Extract each line of the records that contains the string "size" and copy those lines in full.

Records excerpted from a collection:
════════════════

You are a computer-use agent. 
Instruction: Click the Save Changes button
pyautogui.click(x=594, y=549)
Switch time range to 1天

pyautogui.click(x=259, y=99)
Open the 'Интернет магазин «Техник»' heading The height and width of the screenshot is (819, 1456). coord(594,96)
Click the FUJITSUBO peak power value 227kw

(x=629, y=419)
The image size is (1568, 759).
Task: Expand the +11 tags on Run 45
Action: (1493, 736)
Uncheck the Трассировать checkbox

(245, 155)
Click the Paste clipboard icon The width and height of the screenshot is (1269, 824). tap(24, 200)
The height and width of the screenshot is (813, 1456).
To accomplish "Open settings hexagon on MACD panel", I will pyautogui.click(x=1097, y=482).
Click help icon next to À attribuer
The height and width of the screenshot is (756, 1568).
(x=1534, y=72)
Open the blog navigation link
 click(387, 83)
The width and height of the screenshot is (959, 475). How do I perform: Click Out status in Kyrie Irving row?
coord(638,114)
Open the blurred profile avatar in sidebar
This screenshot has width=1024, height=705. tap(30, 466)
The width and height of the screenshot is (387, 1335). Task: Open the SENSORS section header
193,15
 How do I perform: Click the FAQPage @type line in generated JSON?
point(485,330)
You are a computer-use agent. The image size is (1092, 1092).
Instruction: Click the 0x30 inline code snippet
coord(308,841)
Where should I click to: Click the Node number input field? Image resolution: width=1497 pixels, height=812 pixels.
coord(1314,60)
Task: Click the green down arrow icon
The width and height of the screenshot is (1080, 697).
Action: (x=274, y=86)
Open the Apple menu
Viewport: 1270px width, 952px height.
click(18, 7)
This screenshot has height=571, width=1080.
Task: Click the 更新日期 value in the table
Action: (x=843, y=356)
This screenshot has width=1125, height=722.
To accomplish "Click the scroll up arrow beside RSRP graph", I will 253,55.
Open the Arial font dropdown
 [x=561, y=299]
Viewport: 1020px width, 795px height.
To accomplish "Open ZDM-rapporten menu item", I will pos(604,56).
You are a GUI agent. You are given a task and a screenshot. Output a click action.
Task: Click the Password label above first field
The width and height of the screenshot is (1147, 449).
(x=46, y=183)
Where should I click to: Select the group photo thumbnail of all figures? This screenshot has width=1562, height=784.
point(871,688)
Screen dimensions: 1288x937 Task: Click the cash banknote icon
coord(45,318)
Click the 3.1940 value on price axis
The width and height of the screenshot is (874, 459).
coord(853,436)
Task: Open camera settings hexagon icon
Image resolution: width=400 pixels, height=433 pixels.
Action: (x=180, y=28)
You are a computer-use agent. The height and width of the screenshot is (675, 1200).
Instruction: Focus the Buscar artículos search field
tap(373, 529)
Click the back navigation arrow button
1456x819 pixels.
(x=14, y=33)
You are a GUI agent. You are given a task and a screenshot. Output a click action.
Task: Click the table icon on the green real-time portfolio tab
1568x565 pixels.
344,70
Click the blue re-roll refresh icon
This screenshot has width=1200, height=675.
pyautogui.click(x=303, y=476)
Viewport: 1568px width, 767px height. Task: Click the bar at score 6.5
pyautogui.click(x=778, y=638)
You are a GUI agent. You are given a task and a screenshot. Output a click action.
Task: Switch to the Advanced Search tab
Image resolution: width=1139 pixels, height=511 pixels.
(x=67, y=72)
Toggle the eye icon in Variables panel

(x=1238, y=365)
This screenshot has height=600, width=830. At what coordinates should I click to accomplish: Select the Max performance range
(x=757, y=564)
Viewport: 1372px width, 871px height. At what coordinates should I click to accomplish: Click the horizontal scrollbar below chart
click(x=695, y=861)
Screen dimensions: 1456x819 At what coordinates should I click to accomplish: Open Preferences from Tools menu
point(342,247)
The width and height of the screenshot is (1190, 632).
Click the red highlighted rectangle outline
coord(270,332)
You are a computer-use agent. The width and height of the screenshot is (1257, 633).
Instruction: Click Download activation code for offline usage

════════════════

→ **The reply**
The image size is (1568, 759).
You are a computer-use agent. The image size is (1092, 1092).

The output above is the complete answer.